Atomic Habits by James Clear

James Clear punya gaya menulis yang sistematis sehingga tulisannya mudah dicerna dan enak dibaca. Dia bisa mengurai proses terbentuknya kebiasaan, cara memeriksa kebiasaan yang kita punya, cara menyesuaikan kebiasaan baru dengan kebiasaan lama, juga cara untuk melanjutkan kebiasaan. Semuanya dijelaskan dengan penuturan yang memikat.

Apa yang dia sampaikan terasa masuk akal, karena ada alasan yang jelas–– kenapa dia membuat "formula" ini, kenapa dia bisa menyimpulkan sesuatu––, lengkap, dan nggak bertele-tele.

Nggak hanya memberi penjelasan, James Clear juga memberi seperangkat "alat" yang bisa dipakai untuk self-check, membuat, dan menghilangkan kebiasaan (yang buruk). Rangka untuk membentuk kebiasaannya pun praktis, dan mudah diikuti:

  1. Make it obvious (cue)

  2. Make it attractive (craving)

  3. Make it easy (response)

  4. Make it satisfying (reward)

Ada satu kutipan di bab pertama Atomic Habits yang bikin saya langsung yakin, "Okeh, kita bakal klik nih sampai selesai!"

You do not rise to the level of your goals.
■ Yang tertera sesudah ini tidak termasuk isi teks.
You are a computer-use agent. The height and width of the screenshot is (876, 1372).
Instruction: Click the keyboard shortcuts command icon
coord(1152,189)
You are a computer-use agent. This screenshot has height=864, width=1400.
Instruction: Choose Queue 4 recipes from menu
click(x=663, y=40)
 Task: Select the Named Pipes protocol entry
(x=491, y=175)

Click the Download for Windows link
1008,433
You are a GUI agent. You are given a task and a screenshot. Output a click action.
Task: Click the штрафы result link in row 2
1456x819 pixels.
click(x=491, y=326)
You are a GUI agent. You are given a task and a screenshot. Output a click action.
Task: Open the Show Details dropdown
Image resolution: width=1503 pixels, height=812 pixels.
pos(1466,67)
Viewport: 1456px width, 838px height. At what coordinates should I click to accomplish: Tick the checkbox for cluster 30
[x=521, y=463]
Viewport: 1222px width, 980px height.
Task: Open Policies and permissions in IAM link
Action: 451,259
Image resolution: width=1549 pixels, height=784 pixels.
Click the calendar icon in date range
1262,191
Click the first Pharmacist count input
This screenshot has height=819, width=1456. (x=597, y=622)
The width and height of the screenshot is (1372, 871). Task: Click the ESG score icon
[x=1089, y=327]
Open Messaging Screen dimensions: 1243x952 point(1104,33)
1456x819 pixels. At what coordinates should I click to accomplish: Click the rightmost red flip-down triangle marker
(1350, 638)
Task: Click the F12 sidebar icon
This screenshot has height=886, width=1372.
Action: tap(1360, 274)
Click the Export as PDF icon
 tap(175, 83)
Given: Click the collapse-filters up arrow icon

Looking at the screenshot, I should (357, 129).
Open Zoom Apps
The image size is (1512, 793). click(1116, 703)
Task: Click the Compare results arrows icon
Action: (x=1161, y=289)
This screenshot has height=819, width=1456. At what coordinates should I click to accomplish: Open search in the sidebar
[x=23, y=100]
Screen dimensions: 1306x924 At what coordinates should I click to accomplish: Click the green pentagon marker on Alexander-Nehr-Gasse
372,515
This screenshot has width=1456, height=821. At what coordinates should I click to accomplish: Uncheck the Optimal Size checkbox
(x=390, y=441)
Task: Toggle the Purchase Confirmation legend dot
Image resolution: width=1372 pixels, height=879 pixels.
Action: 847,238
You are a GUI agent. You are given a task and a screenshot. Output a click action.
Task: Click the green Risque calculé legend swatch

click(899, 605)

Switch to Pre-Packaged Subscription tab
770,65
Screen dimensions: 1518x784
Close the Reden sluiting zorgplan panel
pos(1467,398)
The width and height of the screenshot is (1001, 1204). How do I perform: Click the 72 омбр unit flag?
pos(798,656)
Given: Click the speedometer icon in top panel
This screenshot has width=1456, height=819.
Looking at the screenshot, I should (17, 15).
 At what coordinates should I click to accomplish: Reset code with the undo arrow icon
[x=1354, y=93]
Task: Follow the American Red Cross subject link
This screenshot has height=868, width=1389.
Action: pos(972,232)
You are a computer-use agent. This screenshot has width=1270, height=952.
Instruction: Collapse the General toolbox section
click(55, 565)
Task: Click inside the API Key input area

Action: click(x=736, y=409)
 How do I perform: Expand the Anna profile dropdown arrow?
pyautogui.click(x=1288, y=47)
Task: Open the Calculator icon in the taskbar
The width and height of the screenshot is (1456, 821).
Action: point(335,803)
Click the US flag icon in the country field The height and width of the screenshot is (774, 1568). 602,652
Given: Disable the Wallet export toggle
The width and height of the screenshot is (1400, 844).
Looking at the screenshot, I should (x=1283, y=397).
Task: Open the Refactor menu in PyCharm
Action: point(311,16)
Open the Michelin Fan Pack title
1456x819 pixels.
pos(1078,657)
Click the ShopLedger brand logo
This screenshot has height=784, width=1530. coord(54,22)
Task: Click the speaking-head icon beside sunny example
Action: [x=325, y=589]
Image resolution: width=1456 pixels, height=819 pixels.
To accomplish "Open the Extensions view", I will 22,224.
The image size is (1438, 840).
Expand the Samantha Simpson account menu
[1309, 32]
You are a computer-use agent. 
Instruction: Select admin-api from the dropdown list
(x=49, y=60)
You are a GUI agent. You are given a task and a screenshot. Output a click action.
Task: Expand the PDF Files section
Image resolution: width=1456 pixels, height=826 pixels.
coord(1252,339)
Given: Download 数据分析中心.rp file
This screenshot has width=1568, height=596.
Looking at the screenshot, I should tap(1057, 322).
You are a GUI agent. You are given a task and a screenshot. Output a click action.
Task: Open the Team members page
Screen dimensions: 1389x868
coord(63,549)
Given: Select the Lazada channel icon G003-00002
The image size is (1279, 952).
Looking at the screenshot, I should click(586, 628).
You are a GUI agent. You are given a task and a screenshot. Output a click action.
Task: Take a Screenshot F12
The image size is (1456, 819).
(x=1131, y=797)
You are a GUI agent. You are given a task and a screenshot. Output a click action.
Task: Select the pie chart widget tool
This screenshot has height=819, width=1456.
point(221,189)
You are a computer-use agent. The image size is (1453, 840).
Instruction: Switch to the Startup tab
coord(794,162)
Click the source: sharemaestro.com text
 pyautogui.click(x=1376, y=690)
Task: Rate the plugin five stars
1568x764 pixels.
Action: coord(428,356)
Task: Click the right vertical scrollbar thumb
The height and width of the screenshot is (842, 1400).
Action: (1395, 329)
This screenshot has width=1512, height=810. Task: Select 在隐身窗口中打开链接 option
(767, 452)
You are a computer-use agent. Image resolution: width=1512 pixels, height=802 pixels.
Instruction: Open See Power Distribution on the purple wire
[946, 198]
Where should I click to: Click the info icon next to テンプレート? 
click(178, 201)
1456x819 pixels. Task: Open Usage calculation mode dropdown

You fall to the level of your system.

I am a goal-oriented type of person, but I also a firm believer of good system. Percuma membuat gol kalau sistemnya salah, atau nggak beres. Hidup tanpa sistem yang efektif, bekerja tanpa sistem yang benar, terlalu berantakan. Setidaknya buat saya. Chaotic, too random, and tiring. Namun, untuk saya, gol juga penting; karena tanpa gol, hidup seperti mengalir tanpa arah. I can't adopt "just go with the flow" mentality. It's not for me. I need to set or have a clear goal, and I build, adjust, revise, and improvise my system to go in that direction. Dari buku ini saya seperti diingatkan lagi untuk menemukan titik tengahnya. Jangan terlena, jangan keasyikan bikin gol sampai 10 lembar di jurnal, tapi nggak juga bikin sistemnya.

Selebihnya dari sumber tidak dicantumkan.